Mikhail Rosheuvel

Personal information
- Date of birth: 10 August 1990 (age 35)
- Place of birth: Amsterdam, Netherlands
- Height: 1.76 m (5 ft 9 in)
- Position: Winger

Youth career
- Zaanlandia
- Hellas Sport
- Ajax
- AZ

Senior career*
- Years: Team / Apps / (Gls)
- 2009–2012: Almere City / 90 / (13)
- 2012–2015: AZ / 23 / (1)
- 2013–2014: → Heracles Almelo (loan) / 34 / (4)
- 2015–2016: Cambuur / 34 / (3)
- 2016–2018: Roda JC Kerkrade / 65 / (4)
- 2018–2019: NAC Breda / 33 / (5)
- 2019–2021: Al Dhafra / 35 / (4)
- 2021–2024: Erzurumspor FK / 69 / (8)

= Mikhail Rosheuvel =

Dutch footballer (born 1990)

Mikhail Rosheuvel (born 10 August 1990) is a Dutch professional footballer who plays as a winger.

==Career==
Rosheuvel was born in Amsterdam.

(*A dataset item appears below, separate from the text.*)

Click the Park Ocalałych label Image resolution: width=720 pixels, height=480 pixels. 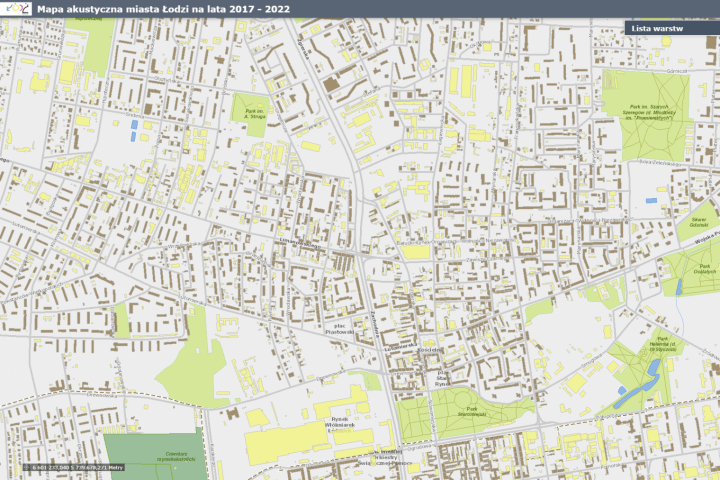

He was added to the Ajax youth academy at a young age due to his impressive skill and speed. However, after only a single year in the club he was sent away. He was quickly picked up by AZ, where he went through the several youth teams. He never made it to the first team, and was signed by second division side, FC Omniworld, where he made his professional debut on 24 August 2009, in a 0–0 home draw against Fortuna Sittard.

==Personal life==
Born in the Netherlands, Rosheuvel is of Surinamese descent.